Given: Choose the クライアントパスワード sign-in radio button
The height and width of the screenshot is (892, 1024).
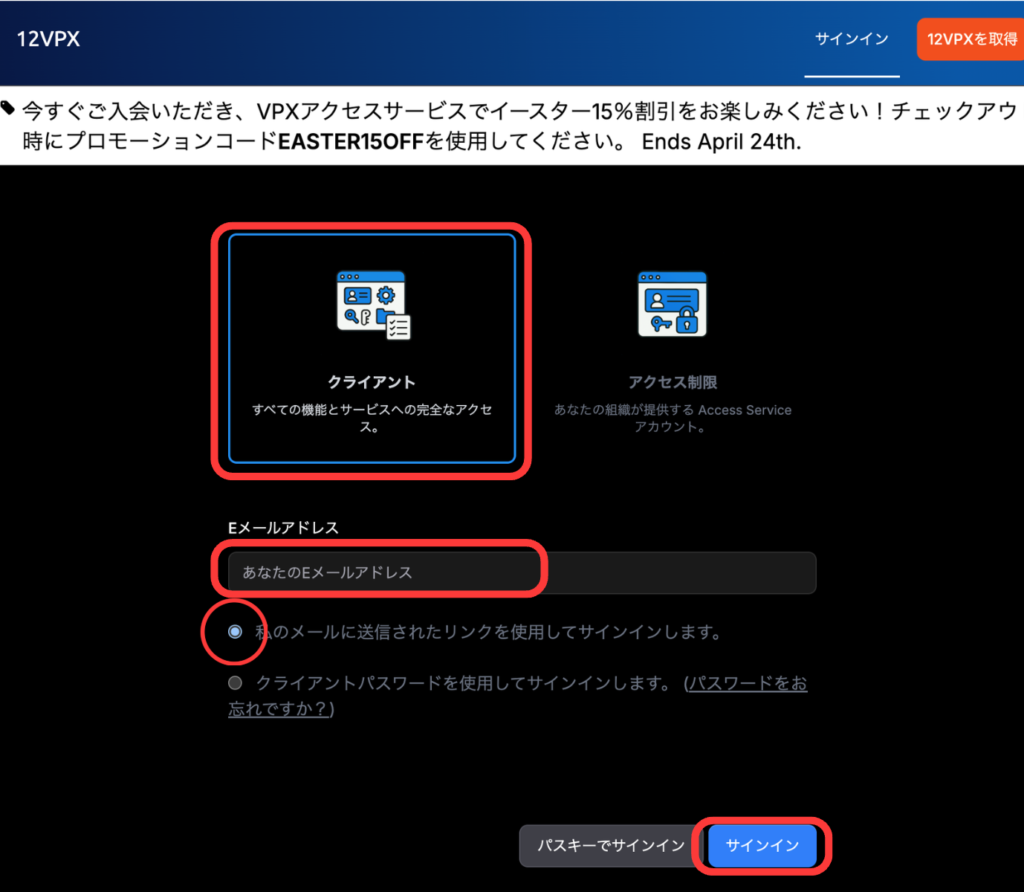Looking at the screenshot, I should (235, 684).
========
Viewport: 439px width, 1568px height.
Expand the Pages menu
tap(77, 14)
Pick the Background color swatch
========
— WHAT IS BEING ASKED —
Among the entries above, locate the lines containing "Expand the Pages menu" and "Pick the Background color swatch", and transcribe exactly those two lines and all lines between.

— ANSWER SECTION —
Expand the Pages menu
tap(77, 14)
Pick the Background color swatch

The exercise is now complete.